Comme le note Albert Ploegh d’ING ("acheter"; 46,3 euros), Ageas a sous-performé le secteur de l’assurance (-13,5% pour l’indice sectoriel) en 2020 avec un repli de 17,3%. Par contre, depuis le début de l’année, l’action a gagné près de 5%.

Dès le 24 février, on pourra déjà vérifier si les analystes ont eu le nez creux. Ce jour-là, le groupe d’assurance livrera ses résultats annuels. Lors de la publication de ses chiffres du troisième trimestre, Ageas avait réitéré ses prévisions d’un résultat compris dans une fourchette allant de 850 millions d’euros à 950 millions.

De son côté, Albert Ploegh table sur un chiffre de 843 millions d'euros, tandis que chez Kepler Cheuvreux ("réduire"; 40 euros), Loïc De Smet arrive à 858 millions d'euros. "L’effet positif de la pandémie sur la fréquence des dossiers non-vie devrait commencer à s’essouffler", prévient-il. Pour lui, la prudence reste de mise sur le titre dans un environnement de taux ultra bas.

Quid du dividende?

Comme pour toute valeur de rendement, l’attention des investisseurs sera focalisée sur les perspectives des dividendes à venir. Le matelas de liquidités et le ratio de solvabilité pourraient permettre une certaine croissance, admet l’analyste d’ING, mais les incertitudes liées au Covid-19 le rendent plutôt conservateur. Il anticipe donc un coupon inchangé par rapport à celui de 2019, soit 2,65 euros.

900 millions
euros
Albert Ploegh d'ING anticipe un bénéfice net de 900 millions d'euros en 2021.

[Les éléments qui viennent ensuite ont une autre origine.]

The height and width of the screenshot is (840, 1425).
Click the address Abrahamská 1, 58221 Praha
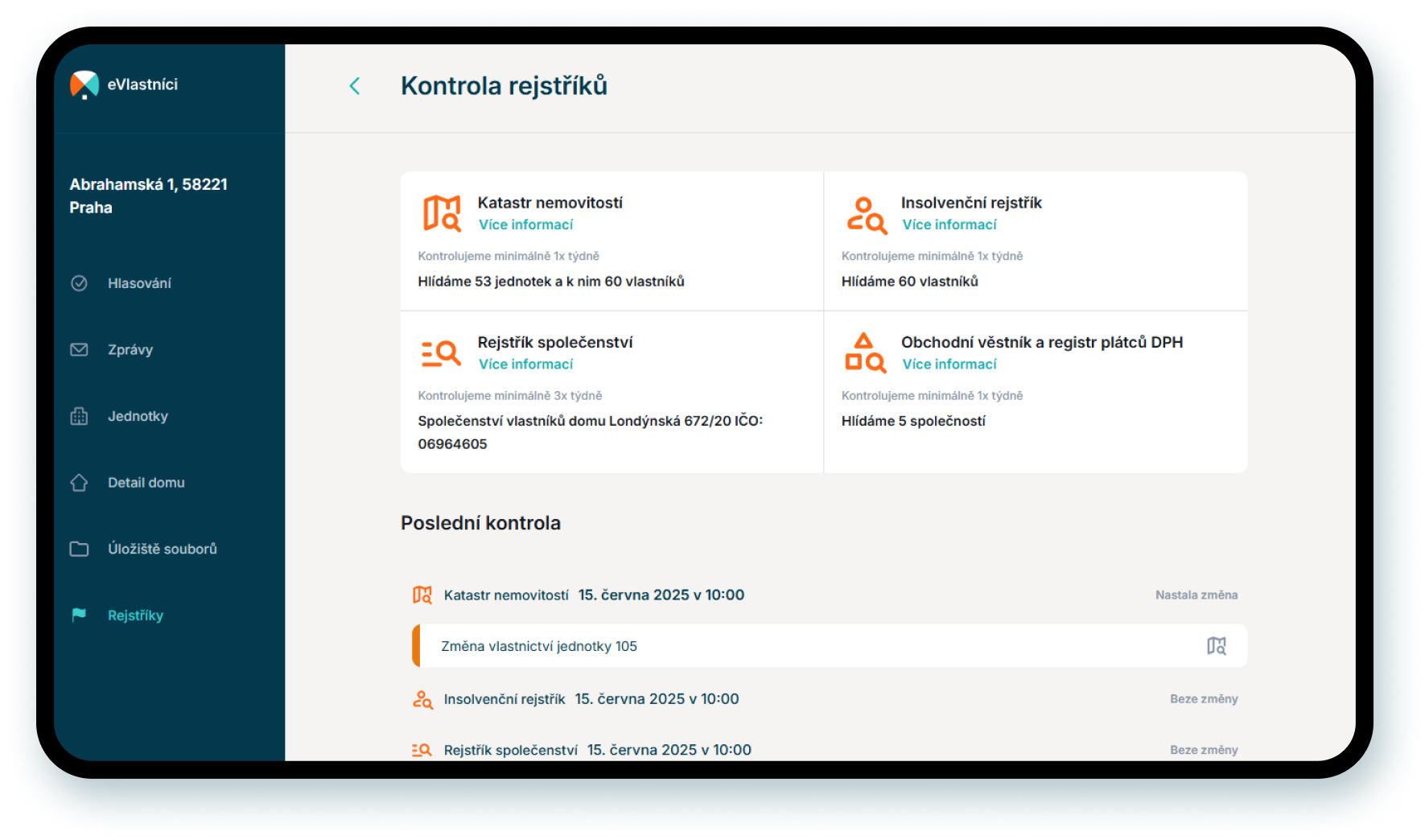tap(148, 195)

Par contre, il verrait bien l’annonce du lancement d’un nouveau programme de rachat d’actions propres lors de la publication du bilan du 2e trimestre au mois d’août. "En se basant sur le cours actuel, le rendement du dividende s’élève à 5,7% et celui du rachat d’actions propres atteint 1,7% ce qui donne un return total attractif de 7,5% environ."

Pour 2021, les résultats du 1er semestre et ceux du 1er trimestre, en particulier, resteront influencés par la résurgence de la pandémie, estime Albert Ploegh ce qui complique la mise à jour de la guidance. Il existe de la marge pour relever les estimations actuelles (même fourchette que 2020), mais Ageas pourrait attendre l’été pour ce faire, note-t-il. Il table, lui, sur un bénéfice net de 900 millions d’euros.